CALLER: Well, I would think that unless the mother expressly left that out on purpose and said, “Well, I’m not worried about the reason he’s doing it. I’m just worried he’s gonna get hurt,” I wouldn’t assume that she didn’t think both things, that number one he shouldn’t doing it and secondly, “I don’t want to him to get hurt.” That’s her primary responsibility at the moment just to get him out of there.
CALLER: I just think there were a lot of assumptions made, and I’m a 27-year student of EIB U, university and a resident of Realville.
RUSH: Yeah? (chuckling)
CALLER: And here I am thinking about calling Rush and disagreeing with him. But when I heard you say that yesterday, you said, “That makes no sense,” or, “That’s nonsense,” and I looked up at the radio — as you’ve probably done before — and said, “Well, of course it made sense,” and grabbed the phone, and the first time I called it rang and someone answered, and I almost couldn’t believe it.
RUSH: Well, hang on. I gotta take a quick break here. I will come back and close it out with you. This is Dave in Indianapolis, and by the way, thanks for letting us call you back. ‘Cause I took his call yesterday and I misread the clock and didn’t have nearly the time left I thought we did.
RUSH: Okay. So, Dave, to wrap it up, where are you now on the whole thing with Toya Graham coming out and slapping her son and telling him to get off the protest march and the riot?

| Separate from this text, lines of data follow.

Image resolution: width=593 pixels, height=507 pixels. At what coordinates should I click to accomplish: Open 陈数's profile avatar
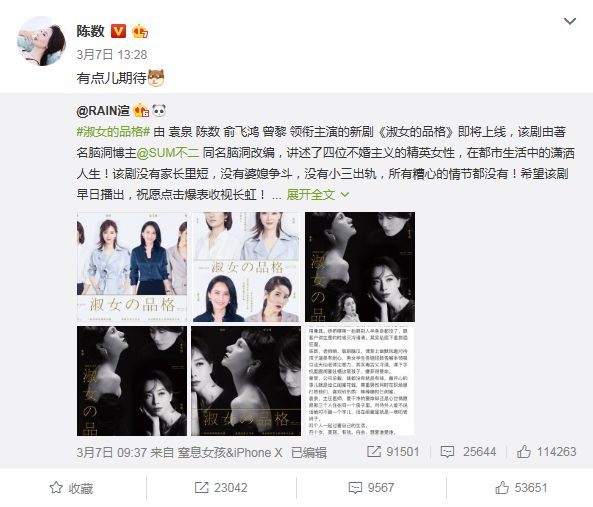click(x=42, y=41)
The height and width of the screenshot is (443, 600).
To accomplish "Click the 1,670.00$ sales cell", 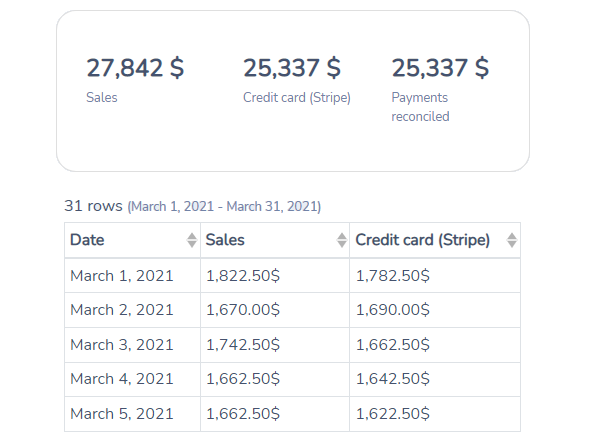I will (275, 310).
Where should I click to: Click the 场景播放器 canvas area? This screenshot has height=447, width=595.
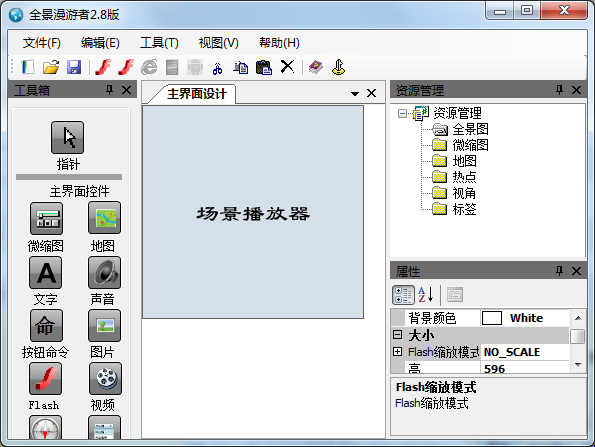(253, 212)
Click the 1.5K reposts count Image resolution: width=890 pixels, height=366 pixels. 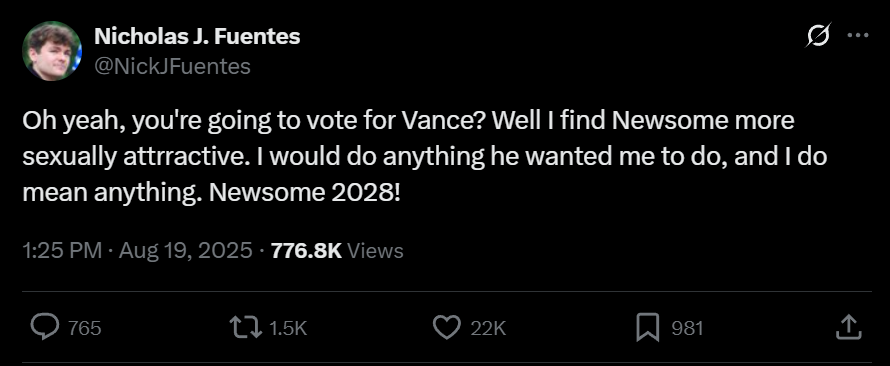click(x=288, y=328)
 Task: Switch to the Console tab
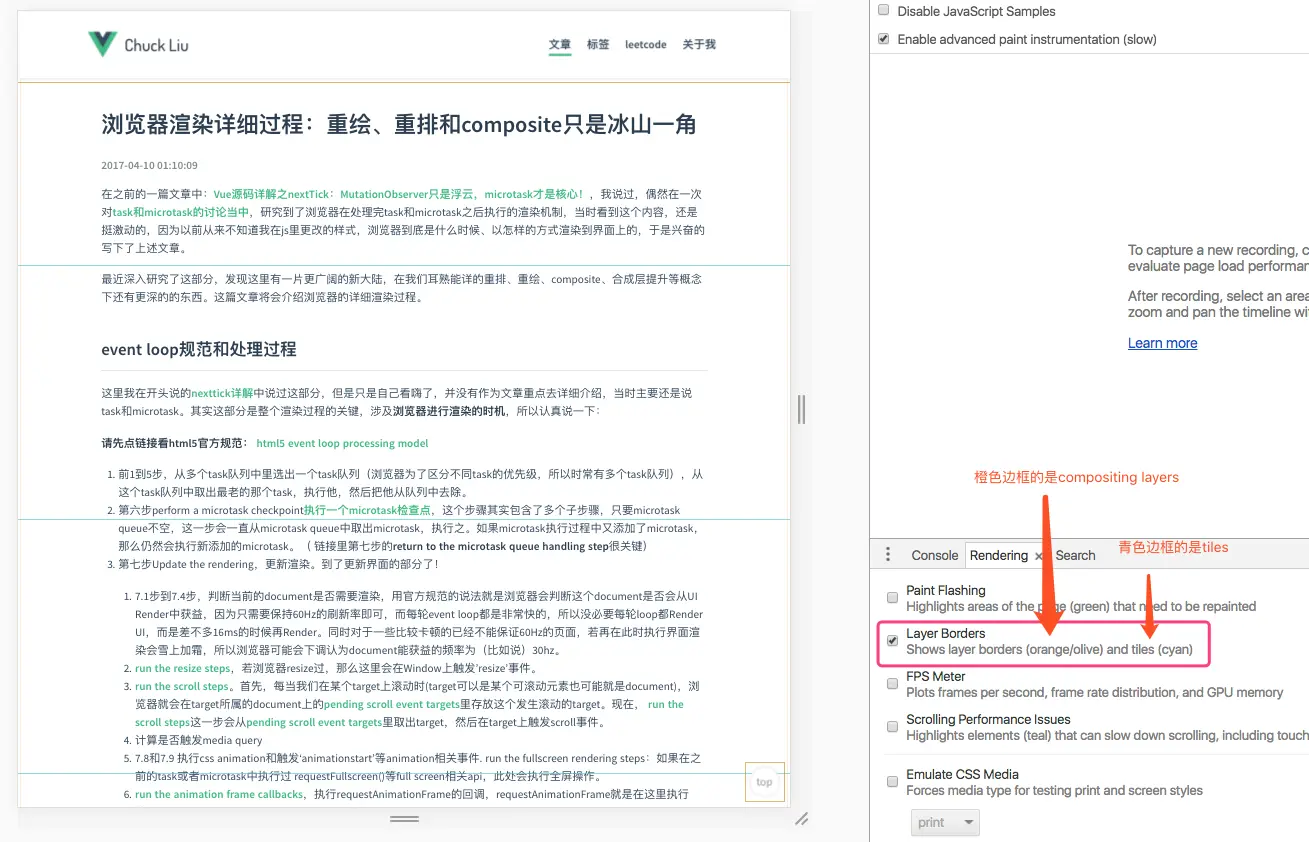tap(935, 555)
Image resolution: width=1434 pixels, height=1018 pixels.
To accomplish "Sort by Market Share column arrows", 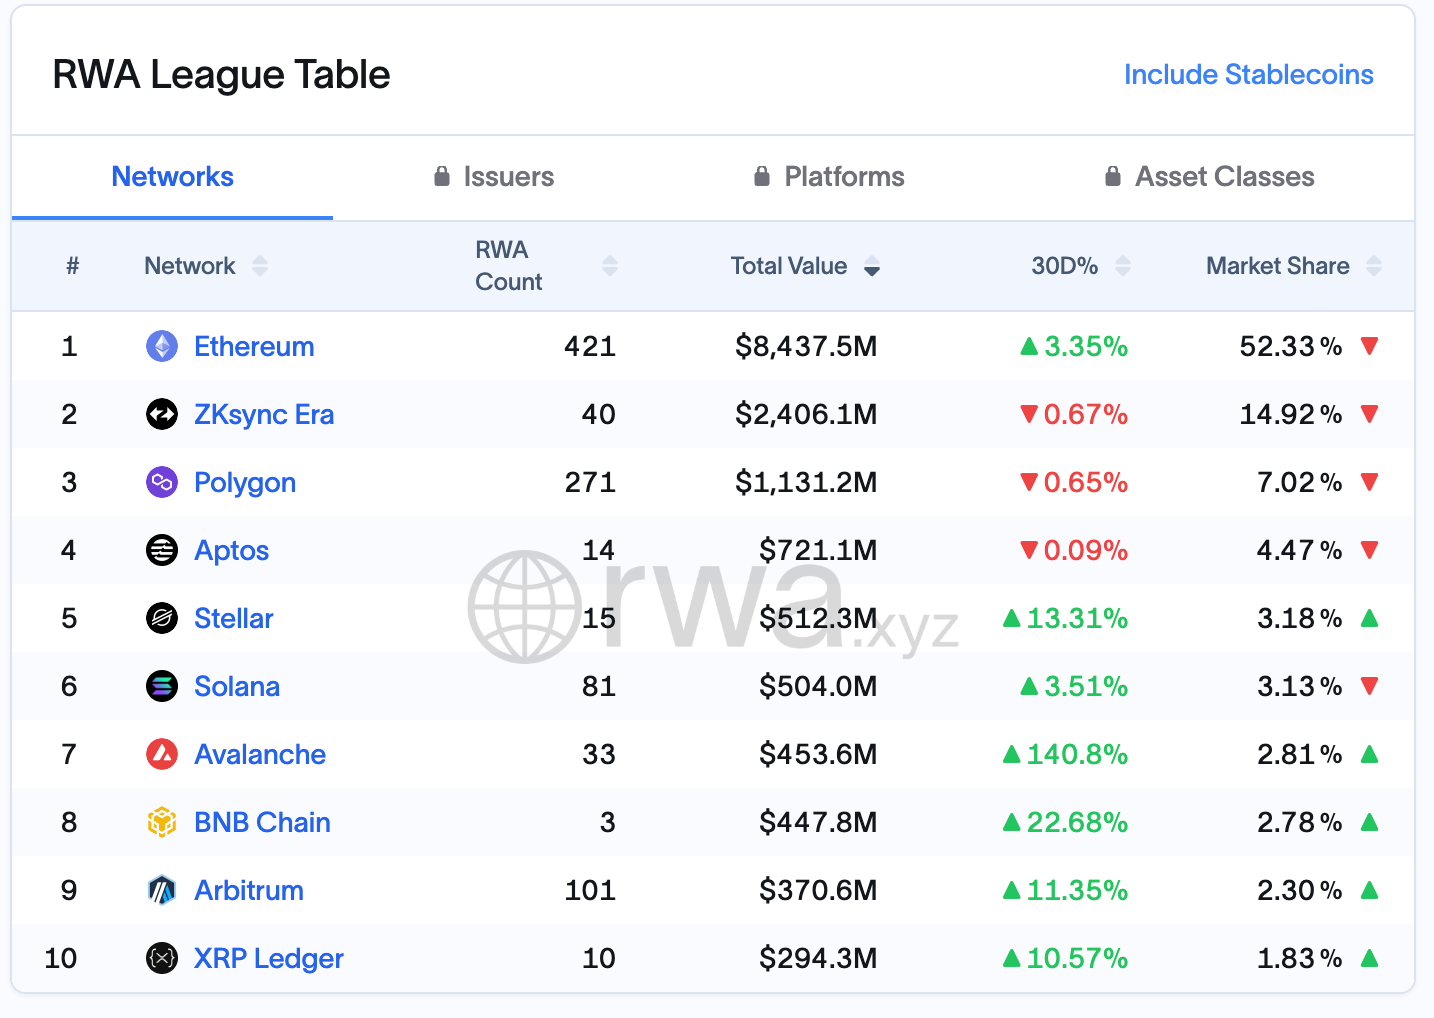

CALLER: Well, I think all we see is that picture. I didn’t look into her life. I didn’t see… I mean, when people were asking, “Where was the father?” I just assumed he was at work. It was only later on I found out that she was single. I didn’t really pry into it, so all I see is that moment. At that moment, yes, she did the right thing. That’s what I would have done; that’s what you would have done. I mean, my wife was well raised by her parents, and I know her mom might have even done worse. So it’s all good.
RUSH: Well, but, see, look —
CALLER: If it’s been going on in the past —
RUSH: But not every parent… She stands out because she’s the only parent to do it — that anybody saw, anyway. That’s why it stood out, and she was applauded. What does that tell you? Good sign. She’s applauded, until she spoke, “Aw, I just didn’t want him getting killed.” She didn’t comment on the protest itself. She has six kids, no husband, lives alone, no job, and I think…
Ah, I don’t remember well enough.
She witnessed a gunshot death in her family at some point in the recent past, so it was fresh on her mind. But she just didn’t want any harm to come to her son. Now, a lot of parents would have thought their kids were doing a valiant thing by going out there and protesting the cops, and would have encouraged them to do so. We don’t see this often: Parents, when they find out their kids are running out there, yanking ’em off the street and saying, “What the hell do you think you’re doing?”
We don’t see it.
That’s why it made news and stood out.